TEXTE À LIRE:
◆ ◆ ◆ ◆ ◆ ◆ ◆
Les veuves âgées qui vivent seules ont pour leur part tendance à ne pas cuisiner tous les jours. Beaucoup d’entre elles se nourrissent plusieurs jours de suite de quelque chose qu’elles ont préparé en quantité ou de repas très simples. Selon le rapport de l’étude de 2016 sur la nutrition et la santé des Japonais du ministère de la Santé, du Travail et des Affaires sociales, 22 % des femmes âgées de plus de 65 ans ont un indice de masse corporelle (IMC) inférieur à 20, c’est-à-dire qu’ elles sont en légère dénutrition. Ce pourcentage passe à 34,3 % chez les femmes de plus de 85 ans. Il ne s’agit pas d’une étude portant sur les personnes vivant seules, mais comme leur nombre augmente avec les années, l’on peut penser que les femmes qui sont veuves et vivent seules sont exposées au risque d’un déficit nutritionnel même si elles savent faire la cuisine.

Les divorces posthumes en augmentation

Ces dernières années, les relations qu’entretiennent les veuves avec la famille de leur conjoint changent. Chaque année, plus de veuves remplissent la déclaration de dissolution posthume des liens du mariage. Communément appelé « divorce posthume », cette déclaration dissout les liens avec la famille de l’époux. Au Japon, le mariage crée non seulement un lien avec le conjoint mais aussi un lien de parenté avec ses parents et ses frères et sœurs. Le divorce rompt ces liens, mais si le décès d’un conjoint met fin à la relation conjugale, les liens avec la parenté de celui-ci demeurent. C’est la raison pour laquelle, si le conjoint défunt était le fils aîné, on considérait normal que la veuve prenne en charge les parents âgés de celui-ci et s’occupent d’entretenir la tombe familiale.
◆ ◆ ◆ ◆ ◆ ◆ ◆
EXTRAIT DE DONNÉES:
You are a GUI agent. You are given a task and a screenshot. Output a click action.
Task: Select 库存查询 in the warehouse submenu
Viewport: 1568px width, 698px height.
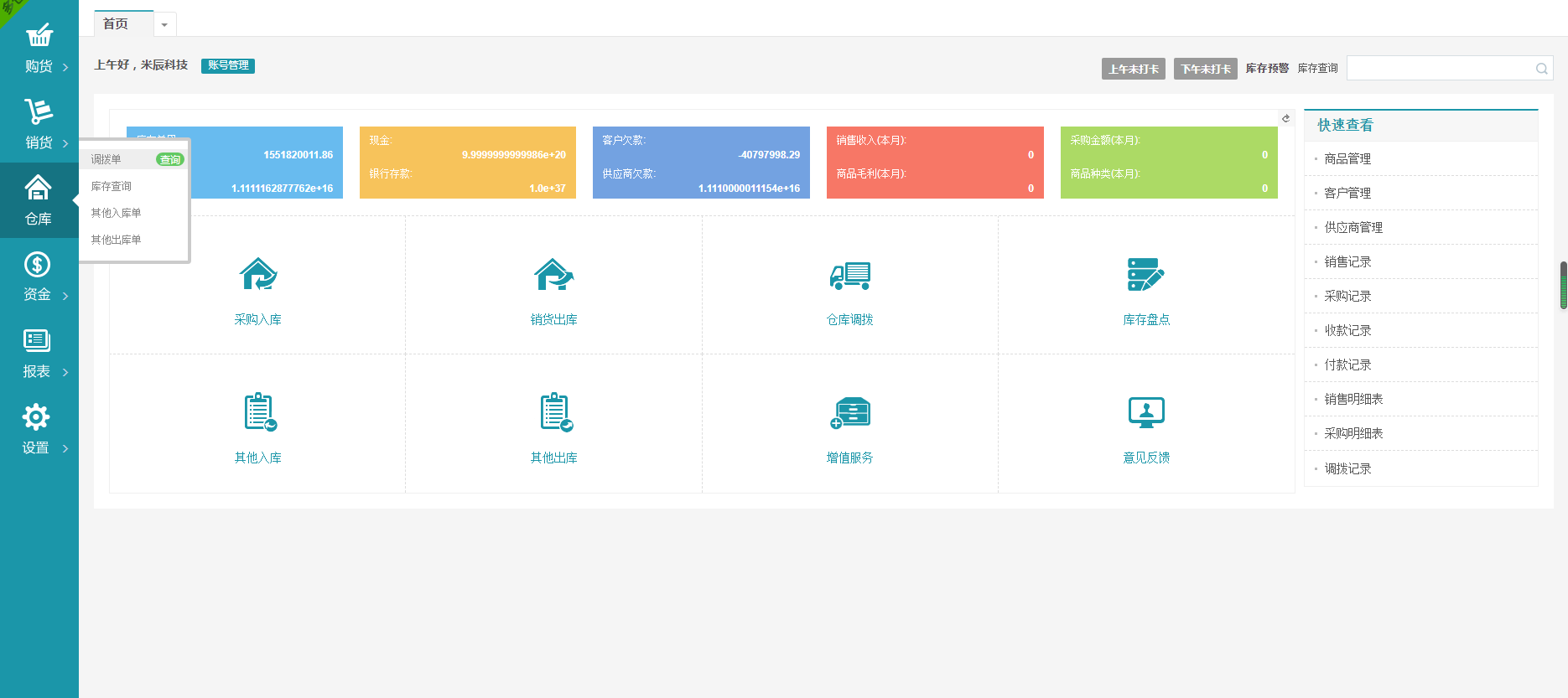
◆ ◆ ◆ ◆ ◆ ◆ ◆
CONSIGNE ÉCRITE: Traduisez en anglais cette phrase du texte sur les veuves au Japon : « Chaque année, plus de veuves remplissent la déclaration de dissolution posthume des liens du mariage. »

RÉSULTAT DE LA TÂCHE: Every year, more widows file the declaration of posthumous dissolution of marital ties.